=== KUTIPAN ===
Cara menerapkan IPS Terpadu berwawasan lingkungan 1 : Guru IPS di tingkat SLTP, ingin mengembangkan sikap peduli terhadap lingkungan untuk tidak membuang limbah domestic secara sembarangan, guru perlu memberikan contoh membuang sampah pada tempatnya. Guru bersama-sama dengan peserta didik dan juga pihak sekolah perlu menyediakan lingkungan yang kondusif seperti menyediakan tempat sampah, tempat cuci tangan, kemoceng di setiap kelas dan di lingkungan sekolah serta membuat tanaman gantung atau pot-pot kecil memanjang tepat di bawah turunnya air dari atap, sehingga air cucuran atap yang terbuang sia-sia dapat diminimalkan. Selain itu, di setiap kegiatan pembelajaran sebaiknya selalu diselingi kegiatan yang mengkondisikan peserta didik untuk membuang sampah pada tempat, misalnya sebelum pelajaran di mulai kelas harus dalam keadaan bersih dari sampah. Atau mengkondisikan peserta didik untuk membuang dan memilah sampah organic dan non-organik . Sampah organic dapat diolah bersama-sama guru dan siswa dengan bantuan guru IPA dan matematika, sedangkan sampah non-organik dimasukkan pada tempat khusus yang telah disediakan.
16
Asesmen Kinerja yang dapat digunakan: Panduan Observasi Guru, Skala Sikap, Rating Scale, Daftar Cek Cara menerapkan IPS Terpadu berwawasan lingkungan 2 : Antar guru IPS atau dapat bersama-sama dengan guru IPA membentuk “team teaching” untuk mendiskusikan dan merencanakan kegiatan proyek yang menyoroti satu tema khusus yang dapat diangkat dalam pembelajaran selama satu semester. Misalnya: Tema tentang pencemaran sumberdaya lahan dan air di lingkungan sekitar sekolah dan atau rumah. Tema tersebut dapat dikaji dari berbagai disiplin ilmu sebagai berikut : •
Sejarah, dengan mencari asal-usul konsep “sumberdaya”, “lahan” dan “air” mempelajari sumber-sumber primer yang menjabarkan dan mempermasalahkan konsep-konsep dan menganalisis perkembangan konsep-konsep tersebut dari waktu ke waktu.
•
Geografi, dengan menentukan lokasi dan bagaimana pencemaran sumberdaya lahan dan air di lingkungan sekitar sekolah dan atau rumah
•
Sosiologi, dengan mempelajari peranan individu, kelompok atau lembaga dan hubungan-hubungan di antaranya yang menunjukkan keterlibatan dalam proses “pencemaran sumberdaya lahan dan air”, serta memahami kompleksitas hubungan-hubungan tersebut disebabkan adanya perbedaan kepercayaan, nilai dan struktur dalam masyarakat yang bersangkutan.
===
URAIAN TUGAS => Berdasarkan kutipan di atas, jelaskan mengapa tanaman gantung atau pot-pot kecil memanjang dipasang tepat di bawah turunnya air dari atap. Jawab dalam satu sampai tiga kalimat.
=== DATA TERSEDIA ===
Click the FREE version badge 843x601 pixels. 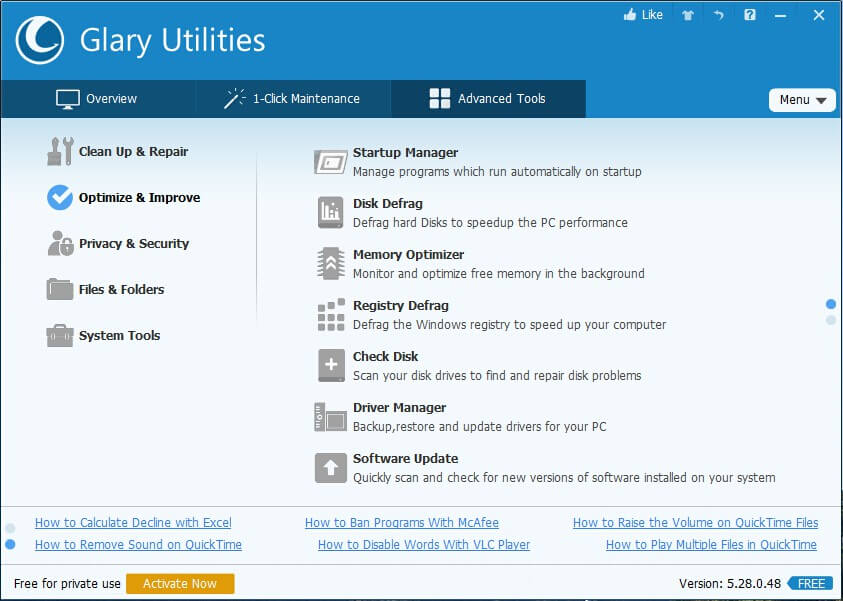810,583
===
JAWABAN TERTULIS => Tanaman gantung atau pot-pot kecil memanjang dipasang tepat di bawah turunnya air dari atap supaya air cucuran atap yang selama ini terbuang sia-sia dapat diminimalkan. Langkah ini termasuk upaya guru, peserta didik, dan pihak sekolah dalam menyediakan lingkungan sekolah yang kondusif.